Task goal
Could the records below be restated word for word, without a single picture?

##### Exercise data #####

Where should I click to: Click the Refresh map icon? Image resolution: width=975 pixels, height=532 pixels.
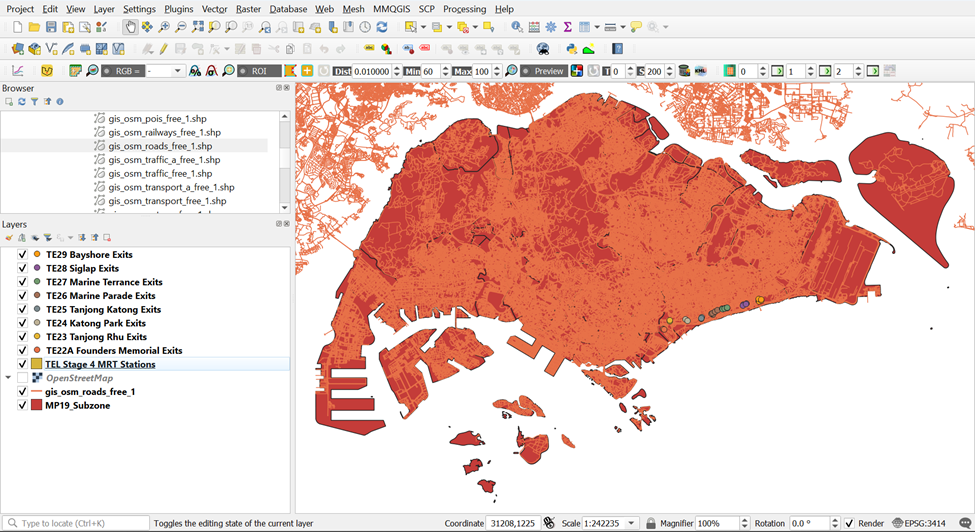[x=382, y=27]
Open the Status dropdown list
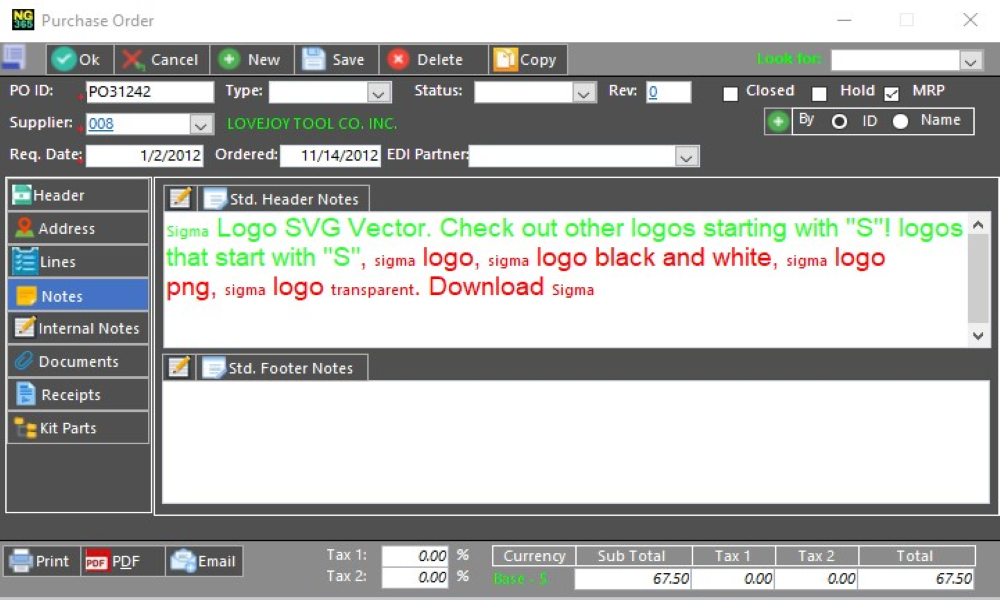The height and width of the screenshot is (600, 1000). point(584,93)
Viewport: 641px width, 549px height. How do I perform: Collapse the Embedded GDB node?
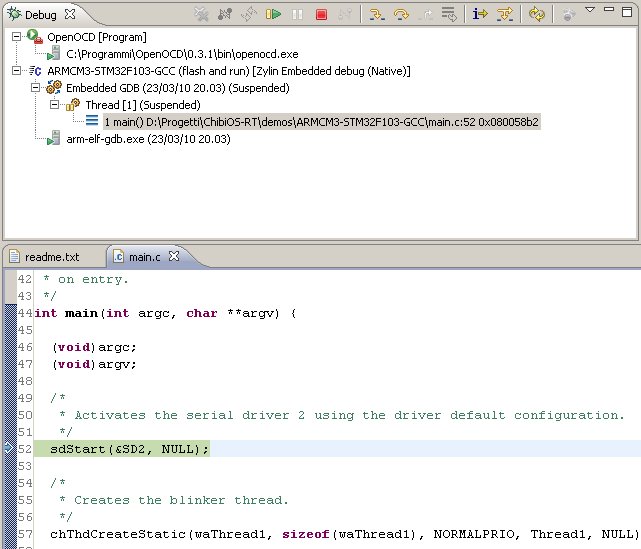coord(37,88)

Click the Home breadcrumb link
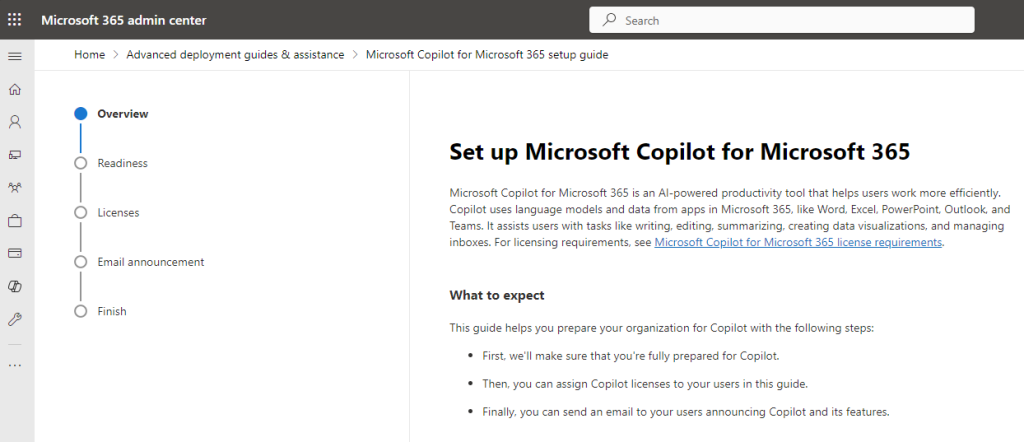[x=89, y=55]
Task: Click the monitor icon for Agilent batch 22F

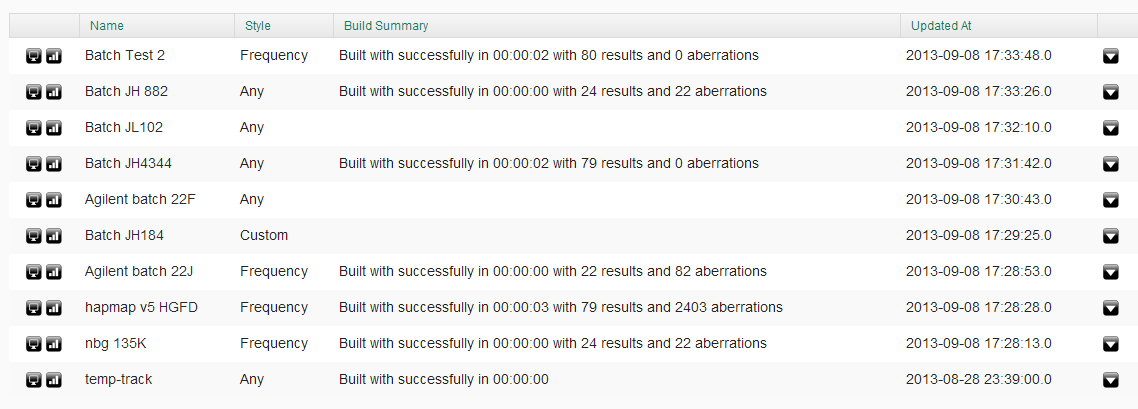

#####

Written solution
Where should I click to: Click the Refresh map icon? Image resolution: width=975 pixels, height=532 pixels.
[x=382, y=27]
Open the Status dropdown list
The height and width of the screenshot is (600, 1000). point(584,93)
Viewport: 641px width, 549px height. How do I perform: Collapse the Embedded GDB node?
coord(37,88)

Click the Home breadcrumb link
[x=89, y=55]
Task: Click the monitor icon for Agilent batch 22F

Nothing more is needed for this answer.